╭─ RECORDS FOR THIS TASK

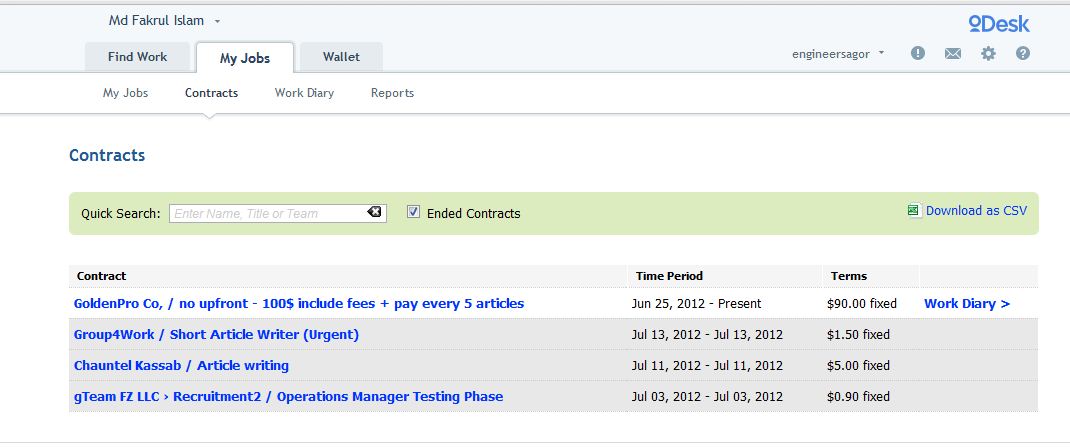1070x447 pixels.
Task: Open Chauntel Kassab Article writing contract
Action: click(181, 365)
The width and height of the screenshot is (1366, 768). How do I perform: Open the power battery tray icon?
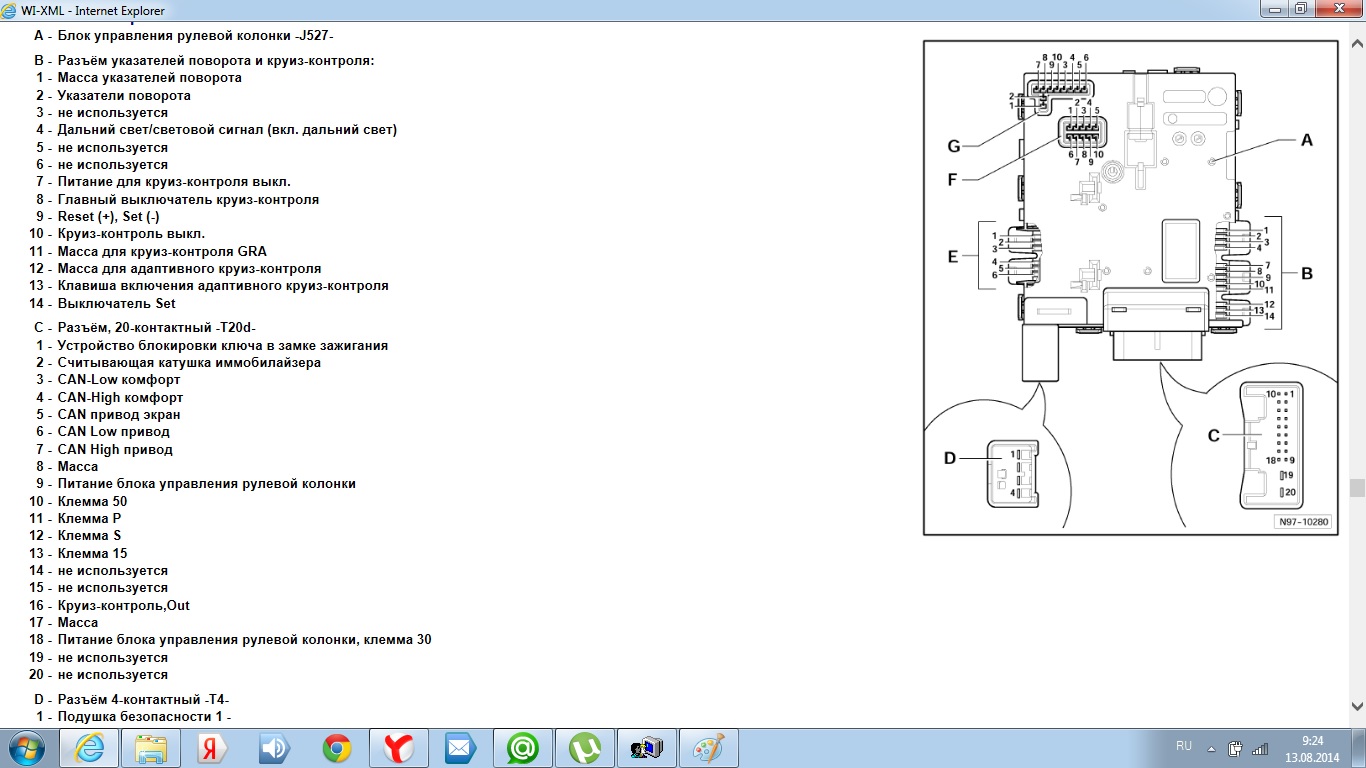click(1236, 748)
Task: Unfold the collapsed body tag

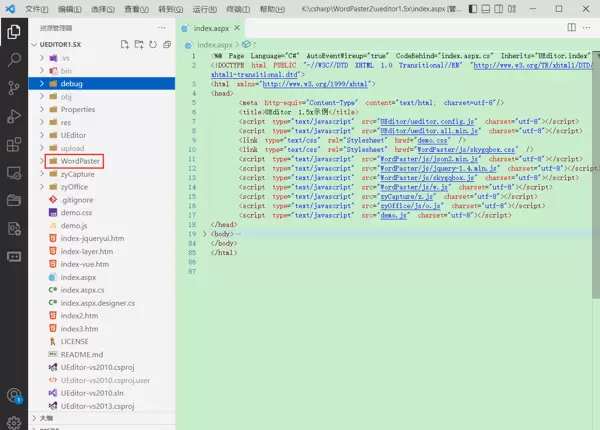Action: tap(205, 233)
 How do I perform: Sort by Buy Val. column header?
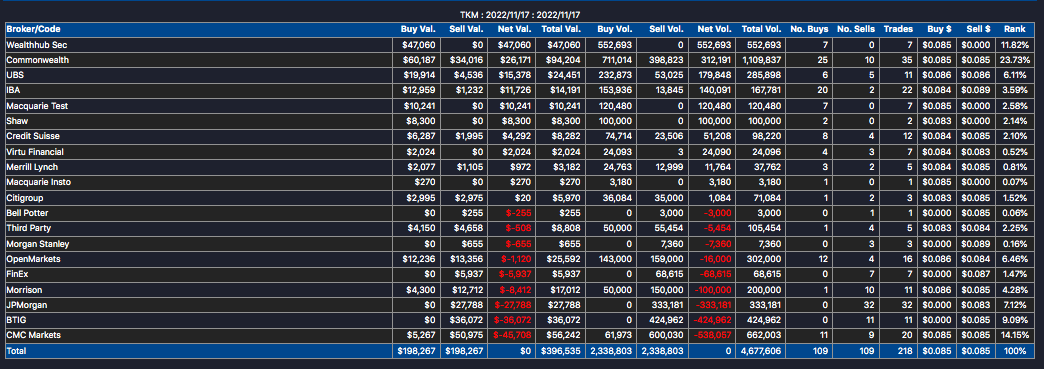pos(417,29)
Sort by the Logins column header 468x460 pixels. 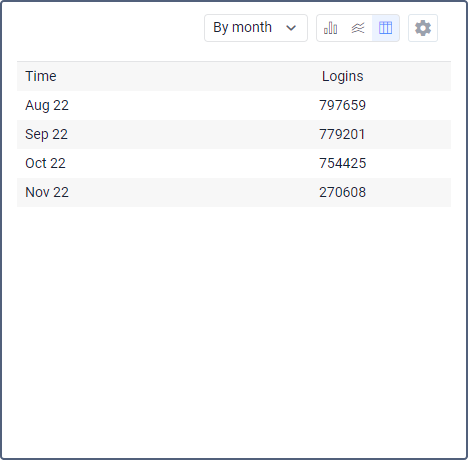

╰─

Print all of the data above line for line, unchanged, leaving out the pictures.

§ **RESPONSE**
1070x447 pixels.
Task: Open Chauntel Kassab Article writing contract
Action: click(181, 365)
The width and height of the screenshot is (1366, 768). How do I perform: Open the power battery tray icon?
click(1236, 748)
Task: Unfold the collapsed body tag

Action: tap(205, 233)
 How do I perform: Sort by Buy Val. column header?
pos(417,29)
Sort by the Logins column header 468x460 pixels. 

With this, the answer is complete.